--- Document ---
Storing data as tuples ensures that each relationship remains tightly linked. This format mirrors rows in a spreadsheet or CSV file, making it easier to convert to a table or load into a database later.

1.2.5 Dictionaries as Functions

  • A dictionary links keys to values
  • Each key maps to one value, like a mathematical function
  • Dictionaries are fast and ideal for data lookup and mapping

Example: Trench → Artifact Count

artifact_totals = {
  "TL01": 120,
  "TL02": 85,
  "TL03": 100
}

artifact_totals["TL03"] would return 100, the number of artifacts in trench TL03. Dictionaries are very useful when your data includes labels or names and you want to retrieve associated values quickly.

You might also use dictionaries to track tool types, excavation years, or radiocarbon dates by site.

1.2.6 Nested Dictionaries for Complex Data

Most archaeologists are familiar with CSV (Comma-Separated Values) files. Here’s a basic example of how data might be structured in a CSV file:

Trench, Material, Count
TL01, ceramic, 45
TL02, metal, 30
TL03, stone, 22

This format is simple and works well for flat tables. However, archaeological data can often be hierarchical — for example, grouped by region, phase, or feature.

That’s where JSON (JavaScript Object Notation) is more powerful. JSON allows us to store nested data:

site_data = {
  "North": {"TL01": "metal", "TL02": "ceramic"},
  "South": {"TL03": "stone"}
}

This structure helps when managing multi-layered excavation units, complex features, or site-wide comparisons.

1.2.7 Choosing the Right Structure

StructureUse Case
SetTo store unique trench or artifact types
TupleFor fixed data pairs (e.g., trench and elevation)
--- Dataset excerpt ---
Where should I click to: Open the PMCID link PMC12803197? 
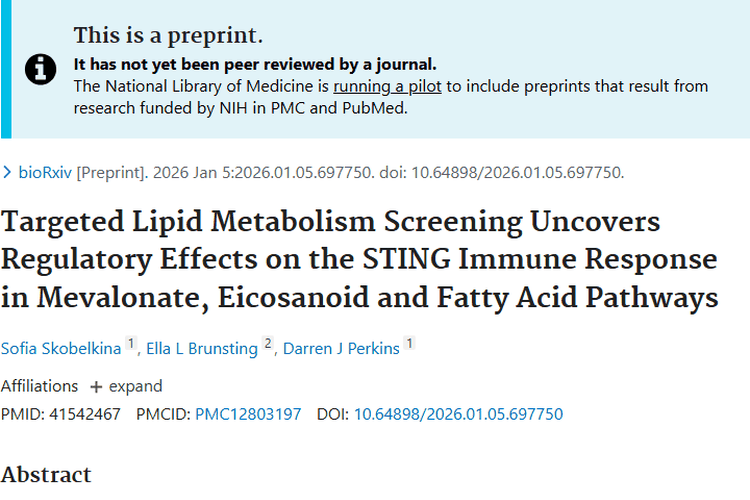[x=248, y=414]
---
## Task requirements
1 > In the tutorial on data structures for archaeology, what does JSON stand for?
2 > Extend the tutorial on data structures for archaeology, picking up right after its last line.
The material that comes after the tutorial is separate from it.

## Outputs by task
1 > JavaScript Object Notation.

2 >
ListTo store sequences of values with order
DictionaryFor mapping keys to values like trench to count

1.2.8 What’s Next?

In the next chapter, you’ll begin working with larger datasets — building mock excavation tables, filtering values, and loading external CSV files.

1.2.9 Quick Review

  • set(): stores unique items and supports comparisons
  • tuple: stores linked, fixed-size data pairs
  • list: stores ordered values and supports iteration
  • dict: maps labels to values for fast lookup

📘 Activity: Representing Excavation Records in Python

Scenario: You are digitizing excavation logs from Tell Logika. Your goal is to use Python to model relationships between trenches, materials, and counts.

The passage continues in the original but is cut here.